As soon as the weatherman says, snowstorm everyone runs for bread, milk, and toilet paper so much, it empties the isles of grocery stores within hours for an event that will only last for days, a week to dig out from the big ones.

This is how we’ve treated the impacts on our food supply over the last few years, taking for granted the overall stability in our access to what we want.

For weeks there have been reports of food shortages in major grocery store chains citing not enough workers, trucking issues, COVID outbreaks, and every excuse that would stick to the wall. Images showed up in social media feeds and were reported by major news organizations. Could these images be legit or is it click bait, I wondered.

Maybe it’s because I make my living from the food system that I pay close attention to what amounts to the tsunami warnings many have been ignoring as much as they did over a new novel virus were two years ago with an I’ll believe it when I see it attitude.

Well, I’ve seen it.

Last week when I popped into the local independently-owned grocery store to pick up a few things I noticed several cars with Maryland license plates. It was easy to figure out who the out-of-staters were. Their carts were piled high and they were wearing masks. The meat case was more picked over than usual, the frozen food cases had gaping holes between less appealing items, and I’d never seen the produce department so sparse. The item limits per customer signs that had been removed months ago went back up; only two 4-packs of toilet paper per customer.

Knowing that temperatures would hover below freezing for all of Sunday market I was tempted to pack light, but the scene from the local store earlier in the week nagged at the back of my mind. Afterall, there had been winter storm predictions. Was I being paranoid?  Would customers be buying food for the storm or for storing? I’d see for myself when I made my normal pit stop at a large grocery chain just after exiting the freeway.

Just like the images online and in the news most of the perishables were absent. Shoppers stood dumbstruck as they surveyed the shelves while contemplating their next move. Oh boy, there’s going to be a tidal wave today, I thought as got in the van for the final few miles to market.

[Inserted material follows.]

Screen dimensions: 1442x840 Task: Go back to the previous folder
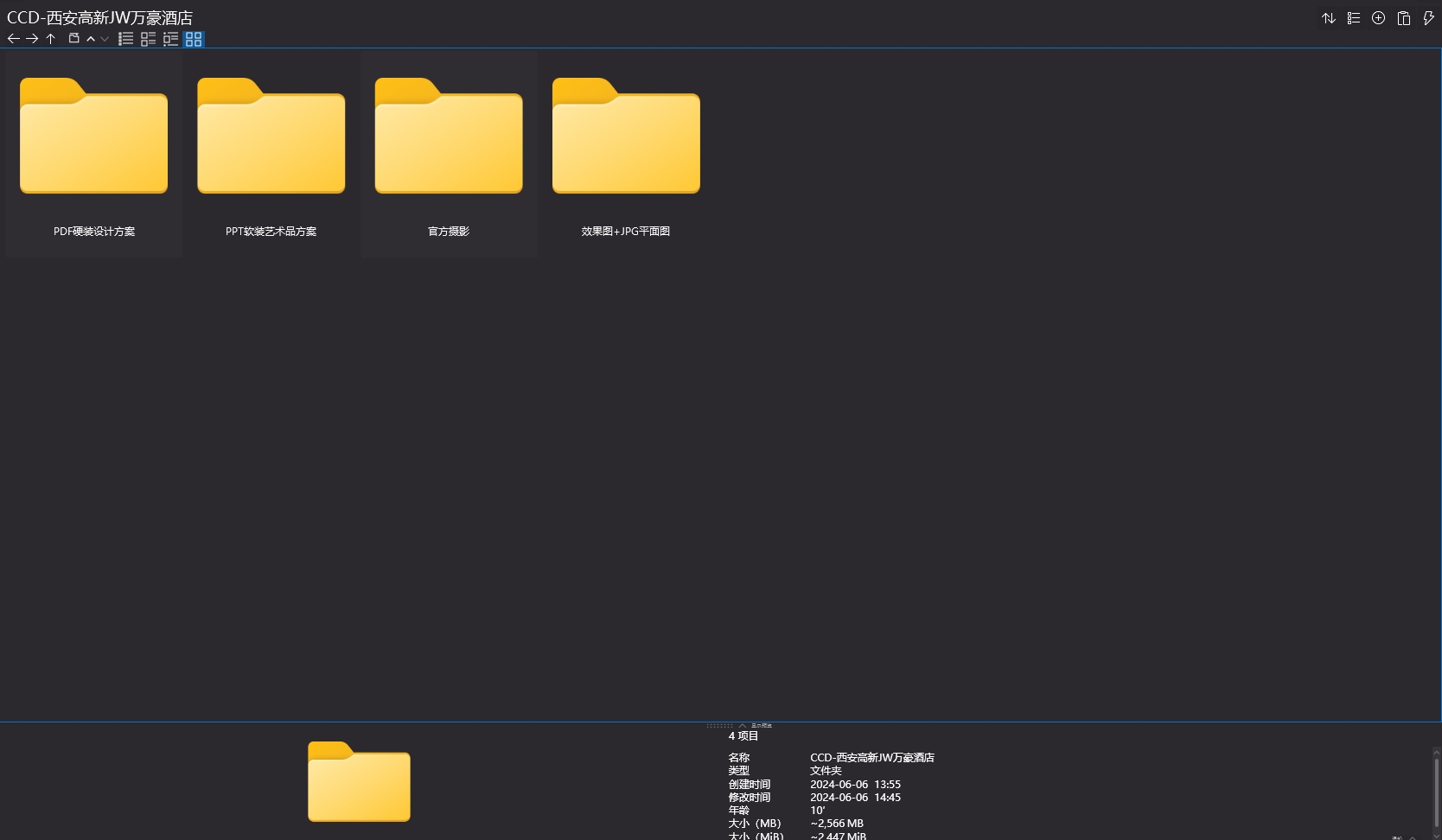13,39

At market, the crowds looked more like it was a 70 degree day a weekend prior to a major holiday. Shoppers crowded the isles, stood in lines stamping their feet to stay warm, and clutching baskets and bags full of what they could not get at their local heated indoor grocery store. There were lots of new customers, not just those opting for the farmers market instead of a grocery store, but people who had never shopped at a farmers market before, ones who knew absolutely nothing about seasonality. One shopper asked for peaches and when handed a jar replied, No, I want fresh ones.  

There are many reasons why consumers patronize farmers markets—access to fresh, local foods, support for regional agriculture, buy-in on eco-friendly farming practices, but supply chain security—that’s the latest and rapidly becoming the most critical of all. In many cases, your farmers are the employees, the trucker, and the clerk all rolled into one. Yes, many of us struggle with labor, transportation, distribution, but we still manage to get to market. So get ready for a new influx of market customers in the coming weeks, if not months (we love new customers!) while the commercial supply chain restocks the grocery shelves.